Cluster Management Strategy
alanr@bell-labs.com
alanr@bell-labs.com
Sat, 31 Oct 1998 00:48:24 -0700
I was thinking some about cluster management. I wrote up my thoughts
and put them on my HA web page, and have included them below for your
reading pleasure :-)
As it says at the bottom, I'm sure there are those of you who won't
agree with me, but here are my thoughts after thinking some more about
our previous discussions.
-- Alan Robertson
alanr@bell-labs.com
---------- Excerpt from http://www.henge.com/~alanr/ha/index.html
----------------
A primary capability for a High-Availability system is what I call a
cluster management strategy. A good cluster management strategy should
consist of the following things:
1.A set of resources and resource states to be managed by the
strategy
2.A collection of (diagnostic) tests to run periodically and/or on
demand
3.A set of recovery actions to take when the various tests fail
4.A set of tools for manually observing and managing the resources
and their states
These components work together to monitor and manage the node's
resources, and ultimately the cluster itself. Each node in the cluster
has a view of itself, and of the cluster as a whole.

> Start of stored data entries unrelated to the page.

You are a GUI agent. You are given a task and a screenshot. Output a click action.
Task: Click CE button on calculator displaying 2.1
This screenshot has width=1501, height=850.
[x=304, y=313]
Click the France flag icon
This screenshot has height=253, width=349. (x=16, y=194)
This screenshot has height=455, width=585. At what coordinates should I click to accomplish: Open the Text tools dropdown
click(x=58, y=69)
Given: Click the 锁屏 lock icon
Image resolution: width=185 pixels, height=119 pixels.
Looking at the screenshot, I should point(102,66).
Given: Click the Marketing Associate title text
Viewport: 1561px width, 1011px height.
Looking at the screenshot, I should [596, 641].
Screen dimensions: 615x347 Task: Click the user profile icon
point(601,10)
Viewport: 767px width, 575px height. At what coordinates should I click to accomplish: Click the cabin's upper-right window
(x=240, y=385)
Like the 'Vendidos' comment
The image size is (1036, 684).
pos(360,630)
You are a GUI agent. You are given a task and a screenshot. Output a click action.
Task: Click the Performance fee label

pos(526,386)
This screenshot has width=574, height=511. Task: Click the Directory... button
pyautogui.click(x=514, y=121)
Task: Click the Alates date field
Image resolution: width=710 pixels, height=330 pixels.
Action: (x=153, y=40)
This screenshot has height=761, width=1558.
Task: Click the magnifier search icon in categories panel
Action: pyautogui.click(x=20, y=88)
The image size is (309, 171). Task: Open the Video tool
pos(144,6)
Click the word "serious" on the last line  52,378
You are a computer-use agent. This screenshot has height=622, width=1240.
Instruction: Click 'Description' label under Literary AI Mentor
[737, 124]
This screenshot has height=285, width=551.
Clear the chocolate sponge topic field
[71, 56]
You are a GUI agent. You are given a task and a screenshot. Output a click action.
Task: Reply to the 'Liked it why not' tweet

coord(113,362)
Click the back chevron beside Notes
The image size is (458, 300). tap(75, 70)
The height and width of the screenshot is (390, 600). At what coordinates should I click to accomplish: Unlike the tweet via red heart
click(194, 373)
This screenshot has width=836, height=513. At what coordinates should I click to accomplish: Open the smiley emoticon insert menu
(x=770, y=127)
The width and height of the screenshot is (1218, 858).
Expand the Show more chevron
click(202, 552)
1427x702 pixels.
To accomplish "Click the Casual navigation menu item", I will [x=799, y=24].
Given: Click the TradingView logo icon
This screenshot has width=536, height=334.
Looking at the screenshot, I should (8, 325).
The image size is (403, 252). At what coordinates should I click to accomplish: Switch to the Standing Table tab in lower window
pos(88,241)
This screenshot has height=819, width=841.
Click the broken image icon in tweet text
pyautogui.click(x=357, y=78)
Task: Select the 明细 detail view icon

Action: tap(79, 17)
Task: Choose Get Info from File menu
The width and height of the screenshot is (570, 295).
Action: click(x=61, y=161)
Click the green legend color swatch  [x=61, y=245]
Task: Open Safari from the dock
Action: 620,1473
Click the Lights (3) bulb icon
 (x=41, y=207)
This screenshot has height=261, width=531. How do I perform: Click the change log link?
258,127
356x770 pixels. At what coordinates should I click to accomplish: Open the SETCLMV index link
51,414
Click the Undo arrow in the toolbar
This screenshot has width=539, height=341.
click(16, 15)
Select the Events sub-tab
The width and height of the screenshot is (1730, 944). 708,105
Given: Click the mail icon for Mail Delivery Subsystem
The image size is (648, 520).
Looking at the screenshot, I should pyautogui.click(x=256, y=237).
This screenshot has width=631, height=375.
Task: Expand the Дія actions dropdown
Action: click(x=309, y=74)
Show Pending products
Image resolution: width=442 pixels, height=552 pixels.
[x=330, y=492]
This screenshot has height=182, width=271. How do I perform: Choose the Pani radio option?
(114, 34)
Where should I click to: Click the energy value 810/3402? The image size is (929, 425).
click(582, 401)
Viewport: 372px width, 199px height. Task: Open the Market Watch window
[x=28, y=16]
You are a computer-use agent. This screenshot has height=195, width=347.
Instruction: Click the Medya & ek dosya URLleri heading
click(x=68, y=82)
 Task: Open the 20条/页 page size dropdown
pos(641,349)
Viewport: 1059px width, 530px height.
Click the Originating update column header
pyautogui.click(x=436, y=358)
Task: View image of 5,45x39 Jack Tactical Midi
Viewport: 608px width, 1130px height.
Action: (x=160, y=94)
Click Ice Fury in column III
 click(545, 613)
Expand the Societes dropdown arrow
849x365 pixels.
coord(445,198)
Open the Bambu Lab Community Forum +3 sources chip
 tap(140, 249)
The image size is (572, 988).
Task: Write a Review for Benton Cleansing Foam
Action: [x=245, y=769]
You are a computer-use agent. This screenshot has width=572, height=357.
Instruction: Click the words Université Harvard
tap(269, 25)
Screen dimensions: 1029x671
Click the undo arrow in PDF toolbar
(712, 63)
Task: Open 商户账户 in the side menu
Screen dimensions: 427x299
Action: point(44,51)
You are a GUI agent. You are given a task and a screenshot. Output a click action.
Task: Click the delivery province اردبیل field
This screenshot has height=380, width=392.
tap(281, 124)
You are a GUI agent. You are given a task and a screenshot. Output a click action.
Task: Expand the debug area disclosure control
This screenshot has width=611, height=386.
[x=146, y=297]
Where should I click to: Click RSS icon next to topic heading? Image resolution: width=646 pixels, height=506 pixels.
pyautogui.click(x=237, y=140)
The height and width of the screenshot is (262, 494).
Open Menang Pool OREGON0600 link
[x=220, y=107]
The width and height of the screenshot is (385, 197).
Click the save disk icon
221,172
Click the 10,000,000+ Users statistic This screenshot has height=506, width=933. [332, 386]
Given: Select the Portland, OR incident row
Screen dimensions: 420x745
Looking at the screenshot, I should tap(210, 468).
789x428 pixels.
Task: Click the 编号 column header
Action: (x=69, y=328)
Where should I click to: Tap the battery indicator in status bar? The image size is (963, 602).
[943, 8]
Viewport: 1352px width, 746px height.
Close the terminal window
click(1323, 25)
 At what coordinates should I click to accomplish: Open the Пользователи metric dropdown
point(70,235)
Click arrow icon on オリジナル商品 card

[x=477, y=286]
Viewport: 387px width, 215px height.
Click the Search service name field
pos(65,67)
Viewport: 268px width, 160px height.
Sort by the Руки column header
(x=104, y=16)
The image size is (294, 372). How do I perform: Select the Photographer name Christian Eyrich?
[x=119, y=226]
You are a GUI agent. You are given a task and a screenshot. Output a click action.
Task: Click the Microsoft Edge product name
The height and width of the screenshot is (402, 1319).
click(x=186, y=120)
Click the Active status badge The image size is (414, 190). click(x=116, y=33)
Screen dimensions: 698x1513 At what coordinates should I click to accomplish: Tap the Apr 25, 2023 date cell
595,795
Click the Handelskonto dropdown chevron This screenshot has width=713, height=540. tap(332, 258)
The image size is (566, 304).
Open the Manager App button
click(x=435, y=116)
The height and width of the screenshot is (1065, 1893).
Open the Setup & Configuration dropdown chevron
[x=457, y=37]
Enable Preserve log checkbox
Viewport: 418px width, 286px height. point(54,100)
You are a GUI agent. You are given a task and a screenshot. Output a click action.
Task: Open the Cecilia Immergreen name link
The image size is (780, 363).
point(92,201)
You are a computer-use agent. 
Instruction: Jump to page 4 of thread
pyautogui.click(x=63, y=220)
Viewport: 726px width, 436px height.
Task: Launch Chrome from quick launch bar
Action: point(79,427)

Examples of resources which might be managed in this fashion include:
HTTP service (on port 80)
IP connectivity via IP address www.xxx.yyy.zzz
Ethernet connectivity via MAC address [aa bb cc dd ...]
Ethernet hub or switch
Ethernet NIC eth0
Disk Subsystem
Basic Node Sanity
Sample recovery actions which might be taken include:
Restart the HTTP service
ifconfig off, then ifconfig on the NIC in question
Reconfigure the IP address to a redundant NIC on the same node
Reconfigure another node in the cluster to take over the IP address
Reconfigure another node in the cluster to take over the MAC
address
Reconfigure DNS to remove the node from a DNS round-robin group
Reconfigure IP addresses to reroute traffic through a redundant hub
or switch
Reboot the node
Notify system adminstration staff via pager
et cetera
Note that in my personal view, the monitoring and management of the
various networking components is just another element of the cluster
management strategy. It is an important element, with many
dependencies, but in my view it should be managed in the same fashion as
any other resource. This view is not universally shared.